● **Problem statement**: Each line that contains the word "Viewport" is to be copied from the records below.

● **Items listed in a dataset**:
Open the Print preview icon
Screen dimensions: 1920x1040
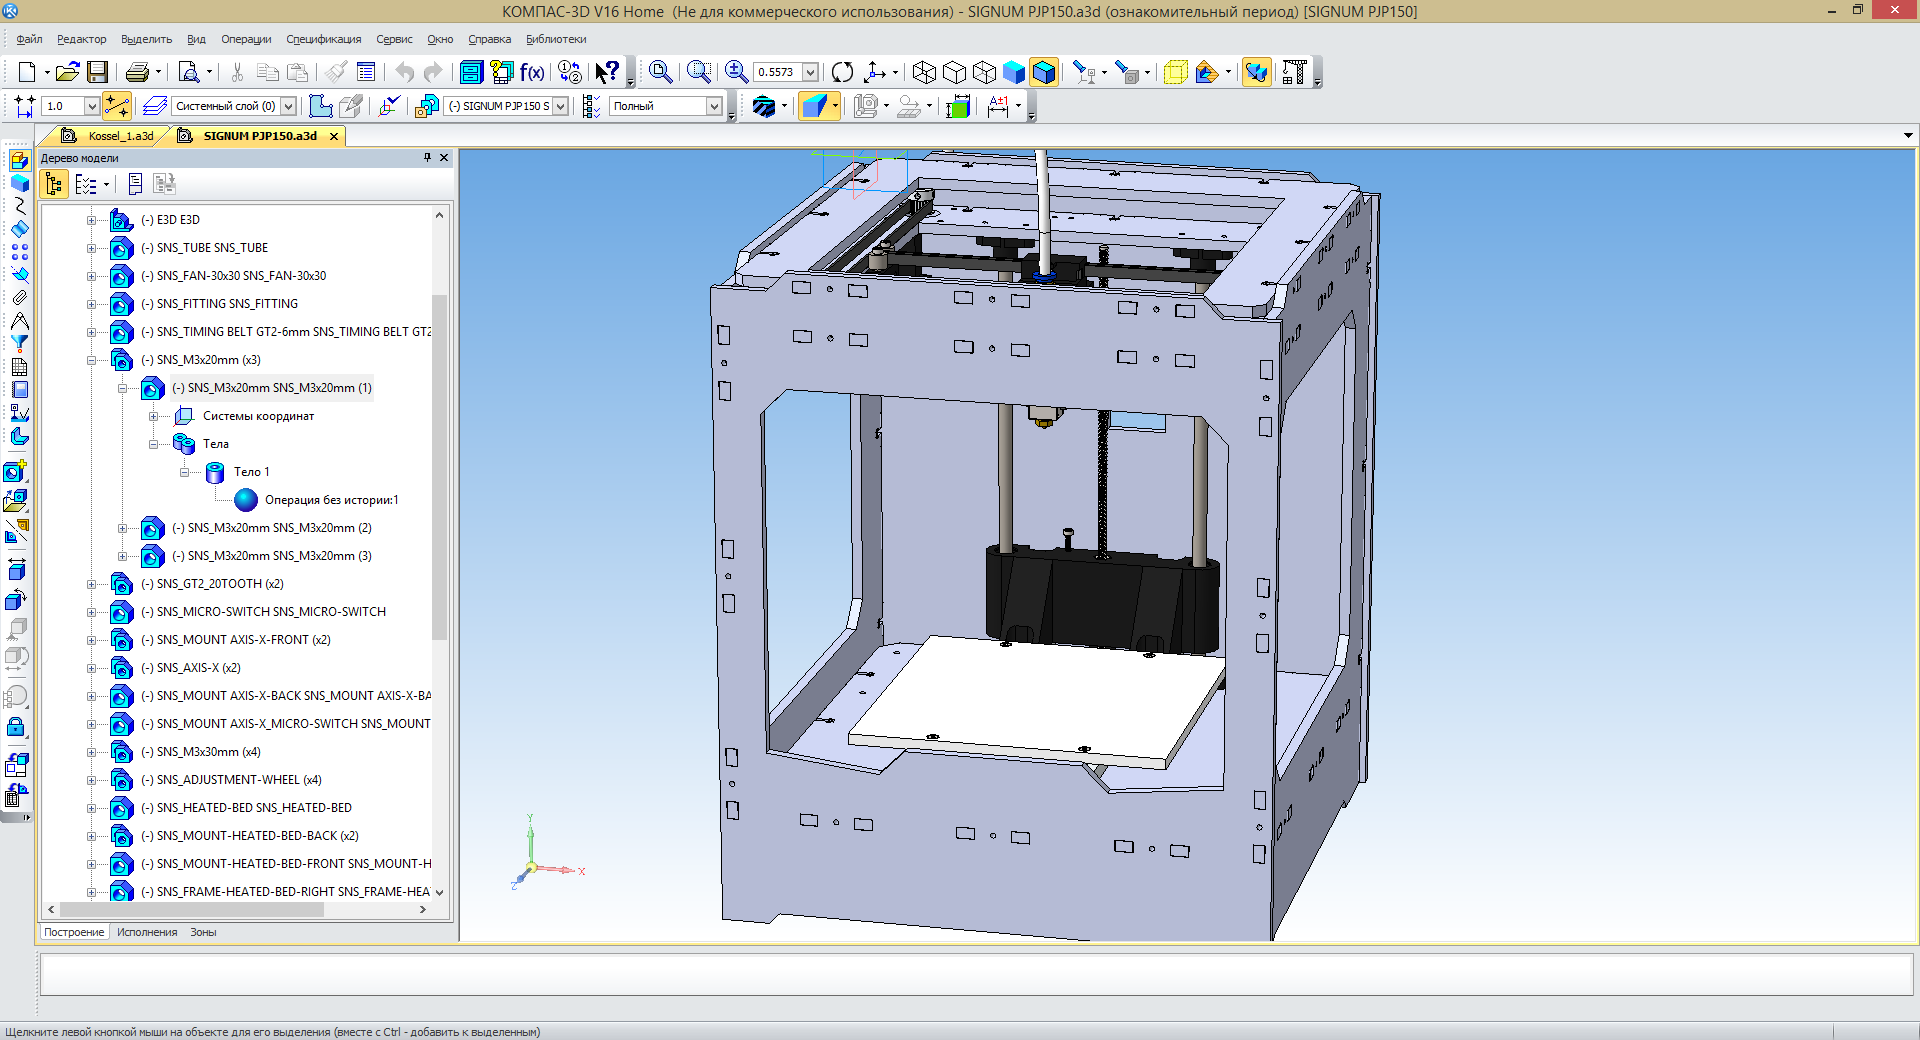[188, 72]
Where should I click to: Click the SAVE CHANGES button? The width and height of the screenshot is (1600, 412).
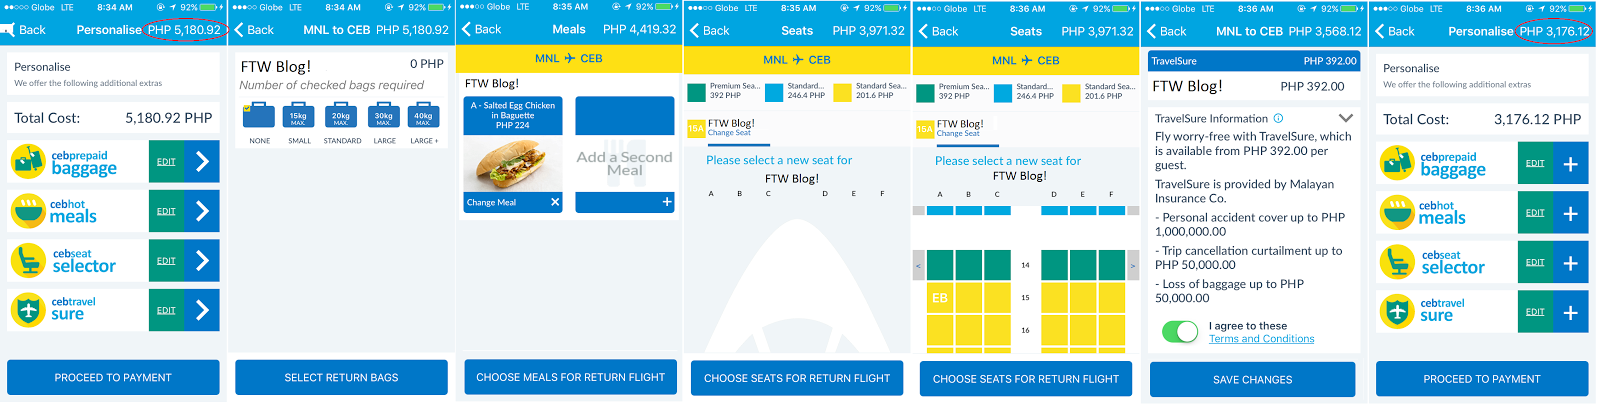pos(1252,380)
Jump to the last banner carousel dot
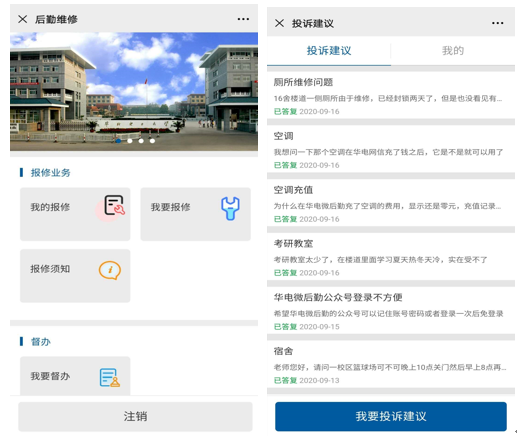Image resolution: width=517 pixels, height=437 pixels. point(152,141)
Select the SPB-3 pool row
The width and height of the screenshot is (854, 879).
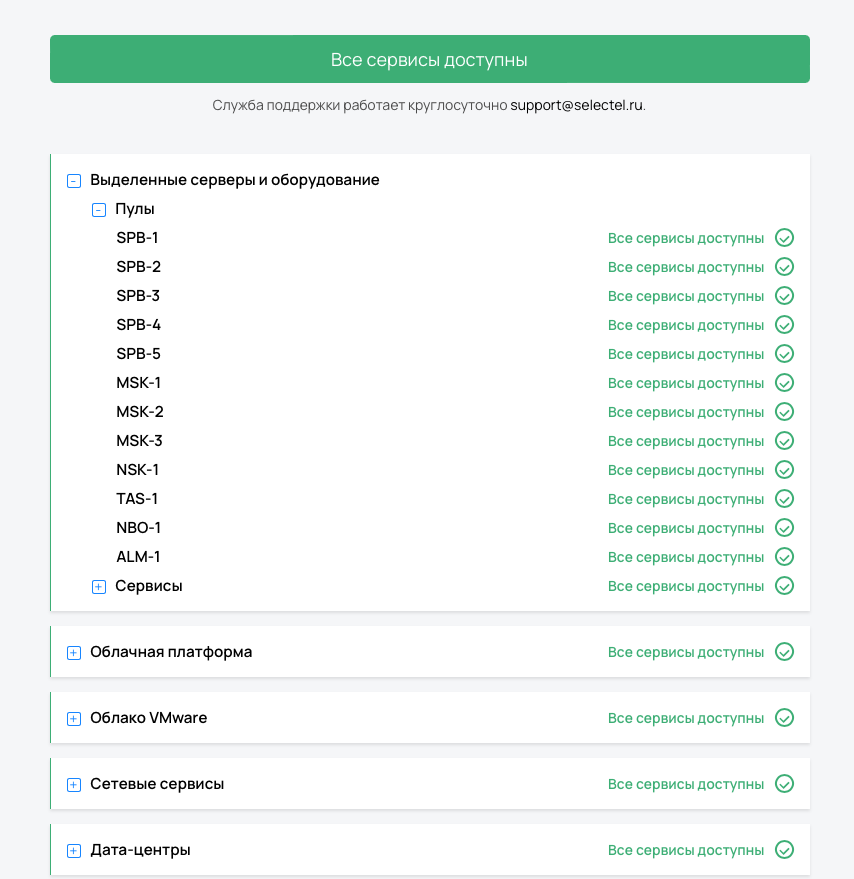(138, 296)
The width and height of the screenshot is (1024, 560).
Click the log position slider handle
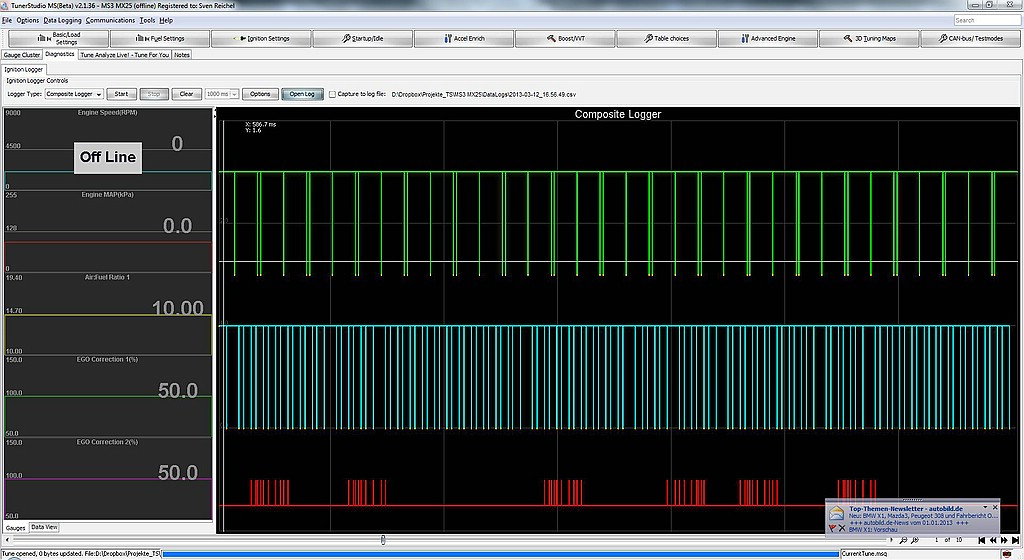click(384, 540)
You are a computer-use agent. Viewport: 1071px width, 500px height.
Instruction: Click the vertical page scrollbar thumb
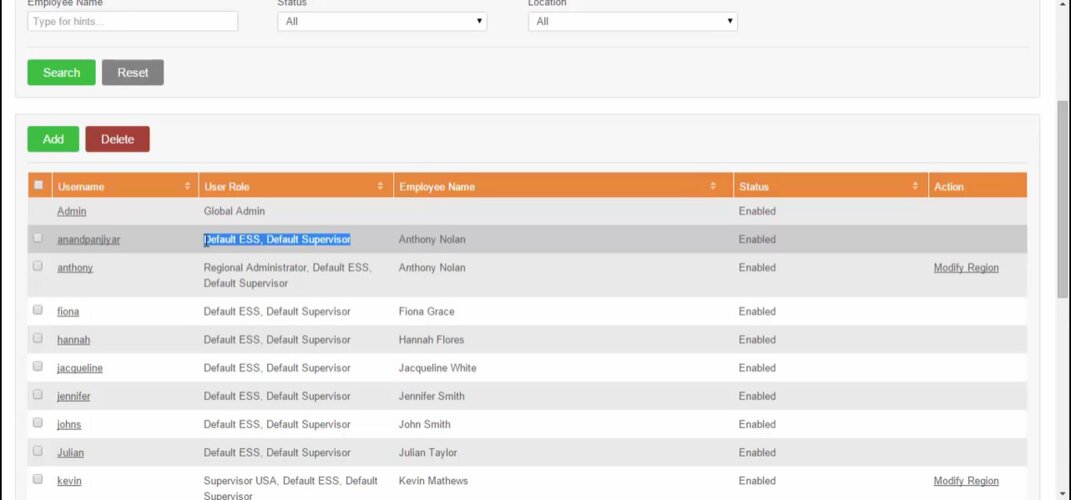[x=1063, y=198]
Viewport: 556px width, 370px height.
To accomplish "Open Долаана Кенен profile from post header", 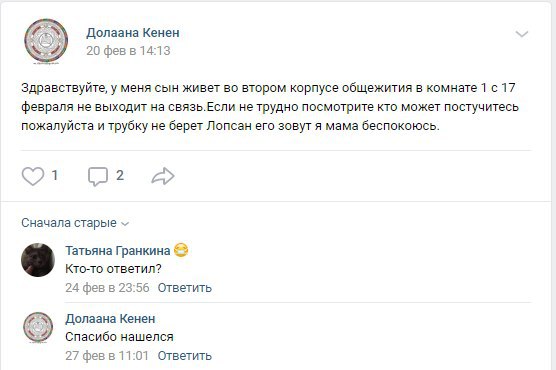I will click(133, 33).
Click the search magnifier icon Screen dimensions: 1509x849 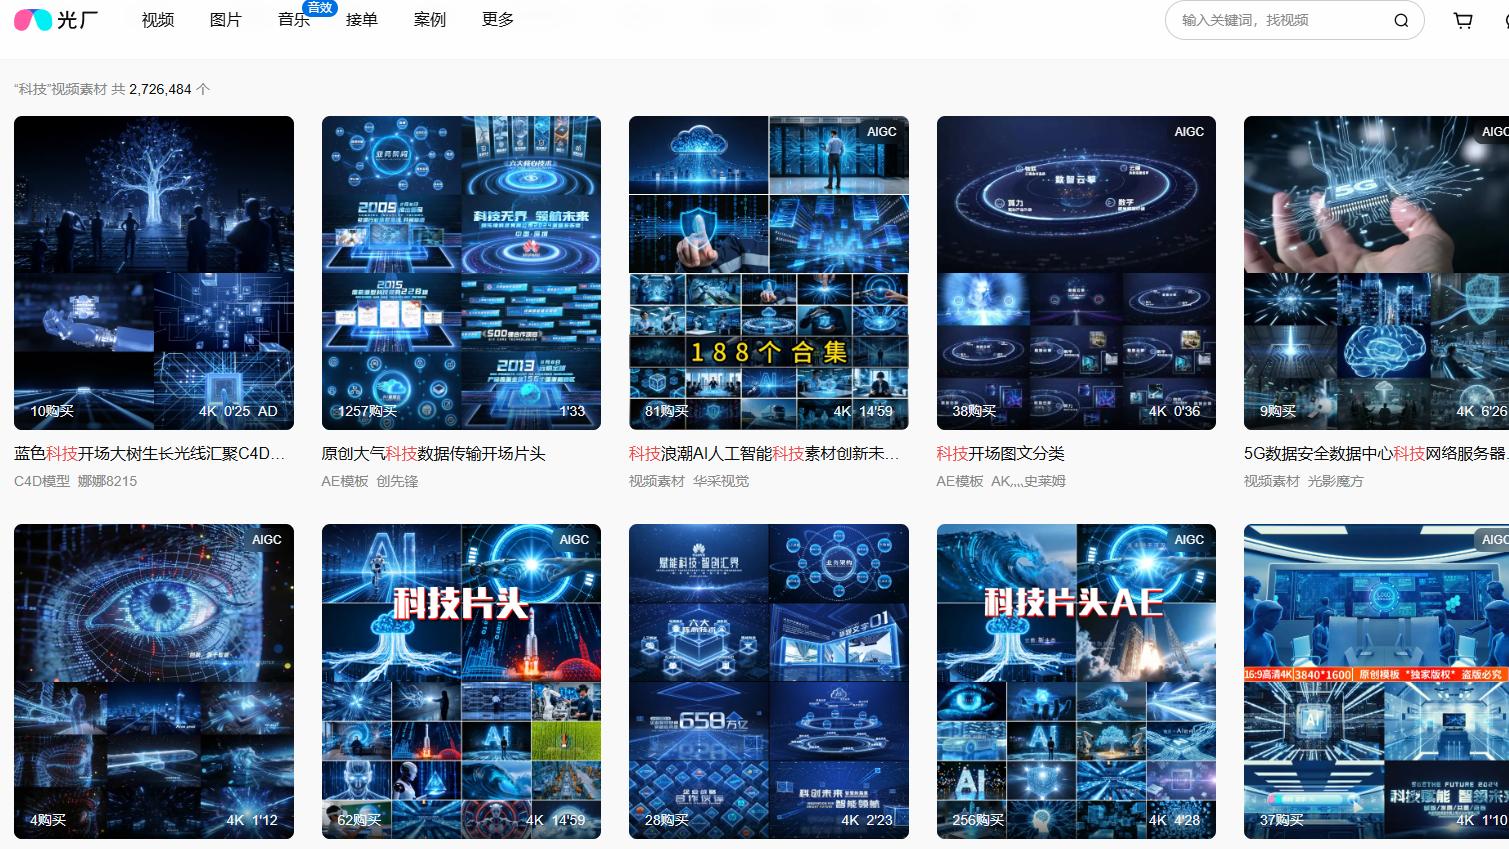point(1401,20)
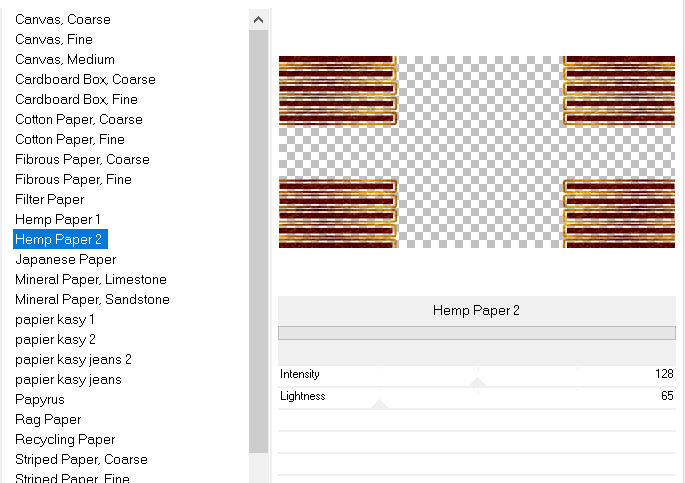Select Cardboard Box, Coarse preset
The width and height of the screenshot is (685, 483).
85,79
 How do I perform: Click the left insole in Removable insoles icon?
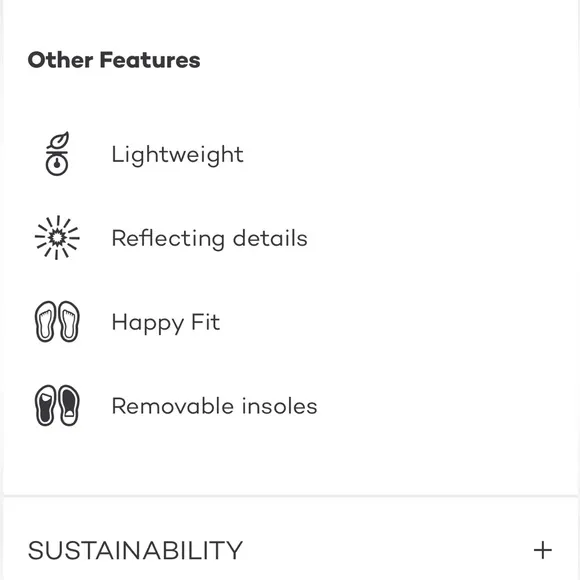pyautogui.click(x=45, y=405)
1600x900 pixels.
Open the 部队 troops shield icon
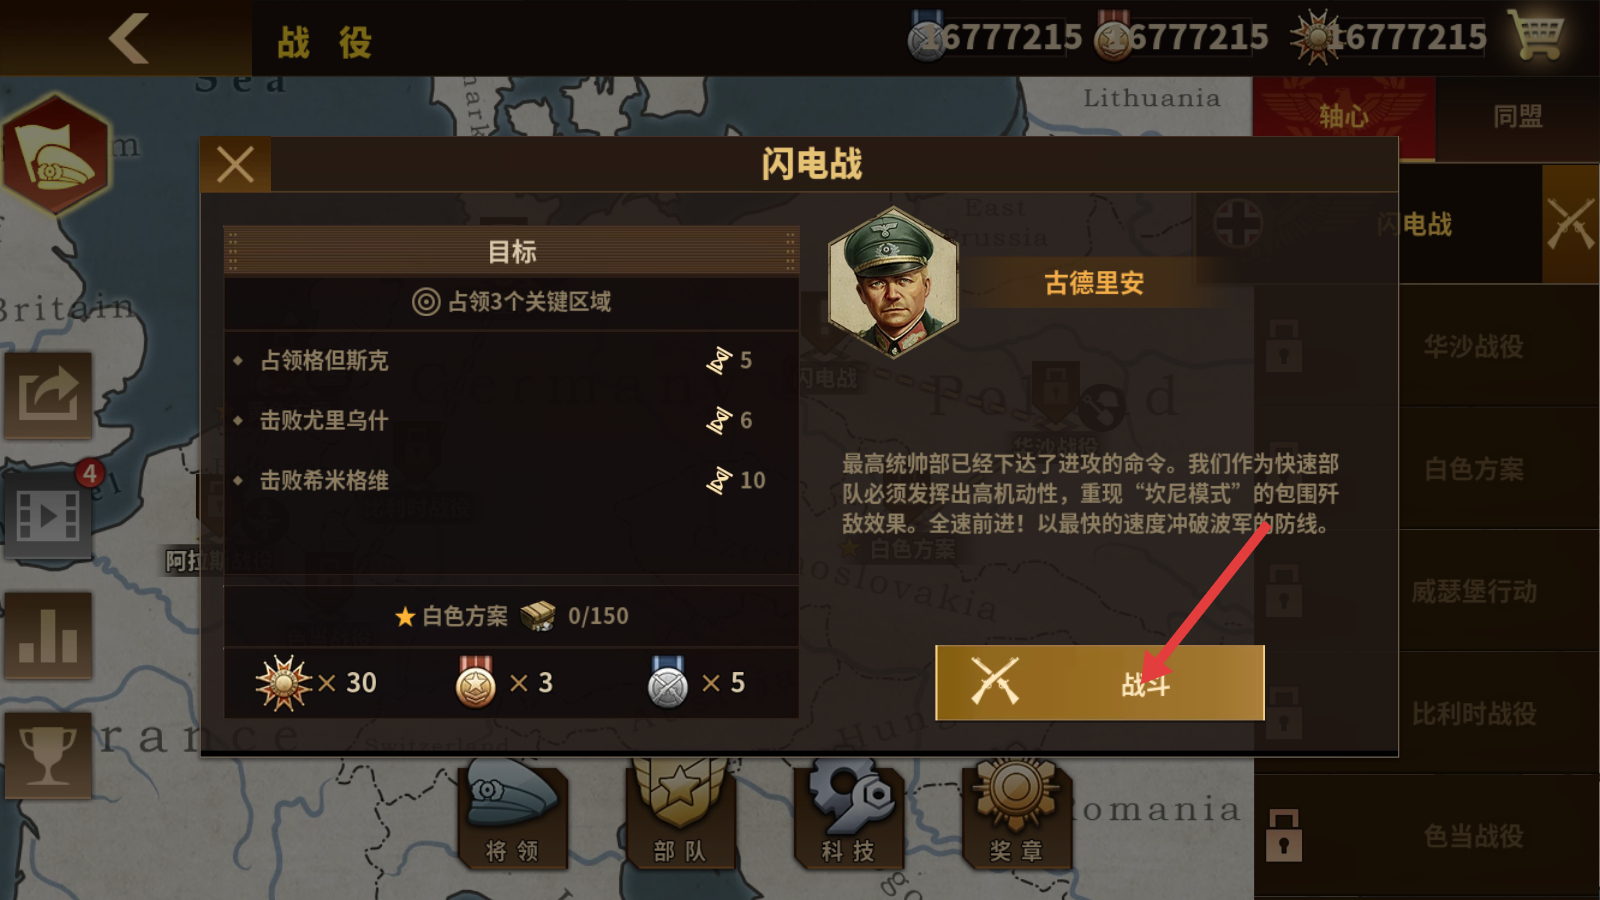(x=680, y=812)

● **Solution below**:
You are a computer-use agent. Viewport: 1071px width, 500px height.
Viewport: 556px width, 370px height.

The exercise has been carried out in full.